What you are asked to do
Only lines holding the word "text" are wanted. Copy them from the listing below.
------ Raw data ------
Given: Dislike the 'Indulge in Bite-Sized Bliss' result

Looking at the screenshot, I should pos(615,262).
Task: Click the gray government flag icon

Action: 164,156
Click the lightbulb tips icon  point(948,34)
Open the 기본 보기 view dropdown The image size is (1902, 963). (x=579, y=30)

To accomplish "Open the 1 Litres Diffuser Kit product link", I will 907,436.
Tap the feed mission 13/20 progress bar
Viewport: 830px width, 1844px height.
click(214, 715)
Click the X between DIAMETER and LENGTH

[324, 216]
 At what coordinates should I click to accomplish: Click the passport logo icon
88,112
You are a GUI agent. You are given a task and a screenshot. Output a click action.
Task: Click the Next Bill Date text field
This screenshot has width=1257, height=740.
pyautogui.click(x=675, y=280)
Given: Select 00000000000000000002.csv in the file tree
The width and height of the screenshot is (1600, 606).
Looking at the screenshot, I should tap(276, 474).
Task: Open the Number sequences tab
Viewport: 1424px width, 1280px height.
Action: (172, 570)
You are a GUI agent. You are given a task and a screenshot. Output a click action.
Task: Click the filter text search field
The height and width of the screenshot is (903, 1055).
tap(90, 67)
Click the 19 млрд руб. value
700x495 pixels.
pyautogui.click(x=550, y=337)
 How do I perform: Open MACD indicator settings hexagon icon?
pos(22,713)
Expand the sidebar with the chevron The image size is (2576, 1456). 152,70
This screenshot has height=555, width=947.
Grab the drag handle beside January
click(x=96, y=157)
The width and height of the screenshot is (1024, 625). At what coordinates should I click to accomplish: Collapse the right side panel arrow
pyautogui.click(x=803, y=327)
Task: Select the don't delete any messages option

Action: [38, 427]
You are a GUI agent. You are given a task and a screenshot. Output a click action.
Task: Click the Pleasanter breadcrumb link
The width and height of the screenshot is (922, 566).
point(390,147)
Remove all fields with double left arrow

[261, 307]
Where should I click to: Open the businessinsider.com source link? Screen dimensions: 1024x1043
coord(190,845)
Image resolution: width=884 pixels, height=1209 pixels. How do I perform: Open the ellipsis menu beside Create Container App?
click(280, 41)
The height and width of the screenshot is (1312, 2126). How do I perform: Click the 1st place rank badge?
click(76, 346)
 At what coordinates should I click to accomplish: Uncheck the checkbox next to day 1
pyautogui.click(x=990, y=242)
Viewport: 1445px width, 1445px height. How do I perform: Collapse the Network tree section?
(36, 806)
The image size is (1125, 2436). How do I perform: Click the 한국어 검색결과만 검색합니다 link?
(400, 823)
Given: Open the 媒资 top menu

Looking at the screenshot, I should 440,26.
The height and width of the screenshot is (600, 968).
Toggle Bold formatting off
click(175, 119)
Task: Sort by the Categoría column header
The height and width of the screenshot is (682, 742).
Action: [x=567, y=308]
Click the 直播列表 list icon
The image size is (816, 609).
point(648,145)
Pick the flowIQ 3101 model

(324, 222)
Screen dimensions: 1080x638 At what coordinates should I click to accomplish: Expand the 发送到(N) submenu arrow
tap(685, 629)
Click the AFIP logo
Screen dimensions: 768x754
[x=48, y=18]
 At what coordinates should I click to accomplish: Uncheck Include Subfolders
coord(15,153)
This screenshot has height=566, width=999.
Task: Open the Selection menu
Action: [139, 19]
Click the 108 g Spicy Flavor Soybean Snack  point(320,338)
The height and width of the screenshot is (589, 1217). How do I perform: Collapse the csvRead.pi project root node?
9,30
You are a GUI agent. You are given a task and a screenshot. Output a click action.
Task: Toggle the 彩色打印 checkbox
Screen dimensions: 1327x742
------
Solution to the problem
Task: Click the Next Bill Date text field
Task: Click the filter text search field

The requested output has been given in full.